Based on CMS inspection data, Mission Point Nursing & Physical Rehab Center of F has documented safety concerns. The facility has 1 substantiated abuse finding (meaning confirmed case of resident harm by staff or other residents). Inspectors have issued 1 Immediate Jeopardy citation (the most serious violation level indicating risk of serious injury or death). The facility is currently on the Special Focus Facility watch list (a federal program monitoring the lowest-performing 1% of nursing homes nationwide). The facility has a 1-star overall rating and ranks #100 of 100 nursing homes in Michigan. Families considering this facility should ask detailed questions about what corrective actions have been taken since these incidents.

Do Nurses at Mission Point Nursing & Physical Rehab Center Of F Stick Around?

Mission Point Nursing & Physical Rehab Center of F has a staff turnover rate of 46%, which is about average for Michigan nursing homes (state average: 46%). Moderate turnover is common in nursing homes, but families should still ask about staff tenure and how the facility maintains care continuity when employees leave.

Was Mission Point Nursing & Physical Rehab Center Of F Ever Fined?
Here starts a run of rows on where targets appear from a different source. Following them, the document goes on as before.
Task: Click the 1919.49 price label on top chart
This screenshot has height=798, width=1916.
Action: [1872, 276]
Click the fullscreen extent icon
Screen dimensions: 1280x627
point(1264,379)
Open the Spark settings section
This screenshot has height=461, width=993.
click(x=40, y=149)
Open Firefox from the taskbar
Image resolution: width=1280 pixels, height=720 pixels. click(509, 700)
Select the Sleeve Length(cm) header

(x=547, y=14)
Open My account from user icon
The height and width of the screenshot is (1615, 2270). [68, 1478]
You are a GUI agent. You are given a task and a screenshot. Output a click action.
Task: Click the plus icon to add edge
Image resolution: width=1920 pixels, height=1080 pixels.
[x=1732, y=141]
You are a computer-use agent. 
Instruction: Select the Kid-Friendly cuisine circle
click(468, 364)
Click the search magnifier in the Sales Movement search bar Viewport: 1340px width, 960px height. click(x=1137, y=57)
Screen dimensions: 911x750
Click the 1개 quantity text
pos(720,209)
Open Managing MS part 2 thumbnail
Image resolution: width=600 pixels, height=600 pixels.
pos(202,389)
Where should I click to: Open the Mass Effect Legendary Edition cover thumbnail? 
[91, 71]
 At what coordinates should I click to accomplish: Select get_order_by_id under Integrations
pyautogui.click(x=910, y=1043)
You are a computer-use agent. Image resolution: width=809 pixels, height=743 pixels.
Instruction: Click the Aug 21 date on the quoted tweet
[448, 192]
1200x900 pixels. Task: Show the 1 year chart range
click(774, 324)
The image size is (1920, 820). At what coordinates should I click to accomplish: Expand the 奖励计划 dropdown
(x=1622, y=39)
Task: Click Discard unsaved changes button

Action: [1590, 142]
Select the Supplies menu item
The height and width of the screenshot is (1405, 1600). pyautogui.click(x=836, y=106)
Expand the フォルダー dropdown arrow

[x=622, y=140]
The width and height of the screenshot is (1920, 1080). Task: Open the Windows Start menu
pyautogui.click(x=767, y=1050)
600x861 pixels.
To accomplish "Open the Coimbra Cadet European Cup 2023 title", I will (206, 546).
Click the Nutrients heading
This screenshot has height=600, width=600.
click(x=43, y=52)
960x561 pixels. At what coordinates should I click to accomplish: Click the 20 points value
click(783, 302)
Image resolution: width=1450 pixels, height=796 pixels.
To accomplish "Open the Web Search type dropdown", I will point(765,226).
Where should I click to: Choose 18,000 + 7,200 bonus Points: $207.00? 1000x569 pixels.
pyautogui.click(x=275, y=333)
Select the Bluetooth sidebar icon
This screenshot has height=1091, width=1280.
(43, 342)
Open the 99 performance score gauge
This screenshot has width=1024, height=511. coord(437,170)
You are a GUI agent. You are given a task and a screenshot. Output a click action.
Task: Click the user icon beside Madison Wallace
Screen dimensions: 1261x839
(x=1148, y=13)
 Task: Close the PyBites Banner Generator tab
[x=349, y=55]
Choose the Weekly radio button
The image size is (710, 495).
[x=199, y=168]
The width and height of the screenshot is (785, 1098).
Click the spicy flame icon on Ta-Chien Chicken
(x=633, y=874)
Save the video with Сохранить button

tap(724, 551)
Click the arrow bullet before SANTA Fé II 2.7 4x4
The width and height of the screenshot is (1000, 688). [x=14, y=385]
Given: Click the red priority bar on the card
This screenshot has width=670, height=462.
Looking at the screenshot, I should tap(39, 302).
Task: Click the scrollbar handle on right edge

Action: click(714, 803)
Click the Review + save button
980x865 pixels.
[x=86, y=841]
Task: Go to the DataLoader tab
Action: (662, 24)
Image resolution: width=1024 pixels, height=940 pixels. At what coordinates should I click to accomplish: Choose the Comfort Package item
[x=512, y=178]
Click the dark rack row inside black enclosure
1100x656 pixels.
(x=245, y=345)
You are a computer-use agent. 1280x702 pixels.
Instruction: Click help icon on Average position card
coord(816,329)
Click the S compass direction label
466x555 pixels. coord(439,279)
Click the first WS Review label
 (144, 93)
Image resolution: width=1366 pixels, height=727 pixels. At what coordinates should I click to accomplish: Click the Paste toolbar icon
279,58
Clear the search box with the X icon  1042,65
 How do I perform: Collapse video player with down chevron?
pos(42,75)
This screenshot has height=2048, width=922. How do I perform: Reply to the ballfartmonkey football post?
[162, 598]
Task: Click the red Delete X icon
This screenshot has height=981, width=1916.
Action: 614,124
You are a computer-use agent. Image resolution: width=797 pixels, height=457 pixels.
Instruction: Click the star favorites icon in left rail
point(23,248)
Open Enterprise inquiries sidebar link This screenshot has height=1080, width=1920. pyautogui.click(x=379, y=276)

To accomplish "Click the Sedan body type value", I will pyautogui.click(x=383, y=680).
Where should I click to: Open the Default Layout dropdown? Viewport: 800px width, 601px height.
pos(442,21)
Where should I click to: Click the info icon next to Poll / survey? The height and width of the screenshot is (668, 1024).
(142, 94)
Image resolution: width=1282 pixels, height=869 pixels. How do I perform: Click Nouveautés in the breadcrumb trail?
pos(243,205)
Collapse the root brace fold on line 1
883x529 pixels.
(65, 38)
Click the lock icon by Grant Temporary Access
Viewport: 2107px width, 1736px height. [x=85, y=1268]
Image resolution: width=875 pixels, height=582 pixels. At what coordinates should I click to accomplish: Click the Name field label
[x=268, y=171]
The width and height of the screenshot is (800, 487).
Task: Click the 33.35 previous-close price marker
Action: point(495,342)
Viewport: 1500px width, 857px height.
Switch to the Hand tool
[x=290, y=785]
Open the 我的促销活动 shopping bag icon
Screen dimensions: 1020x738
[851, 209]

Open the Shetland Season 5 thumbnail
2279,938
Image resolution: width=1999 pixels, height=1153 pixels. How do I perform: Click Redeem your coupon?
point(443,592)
Mission Point Nursing & Physical Rehab Center of F has been fined $389,612 across 4 penalty actions. This is 10.5x the Michigan average of $36,975. Fines at this level are uncommon and typically indicate a pattern of serious deficiencies, repeated violations, or failure to correct problems promptly. CMS reserves penalties of this magnitude for facilities that pose significant, documented risk to resident health or safety. Families should request specific documentation of what issues led to these fines and what systemic changes have been implemented.

Is Mission Point Nursing & Physical Rehab Center Of F on Any Federal Watch List?

Mission Point Nursing & Physical Rehab Center of F is currently an SFF Candidate, meaning CMS has identified it as potentially qualifying for the Special Focus Facility watch list. SFF Candidates have a history of serious deficiencies but haven't yet reached the threshold for full SFF designation. The facility is being monitored more closely — if problems continue, it may be added to the official watch list. Families should ask what the facility is doing to address the issues that led to this status.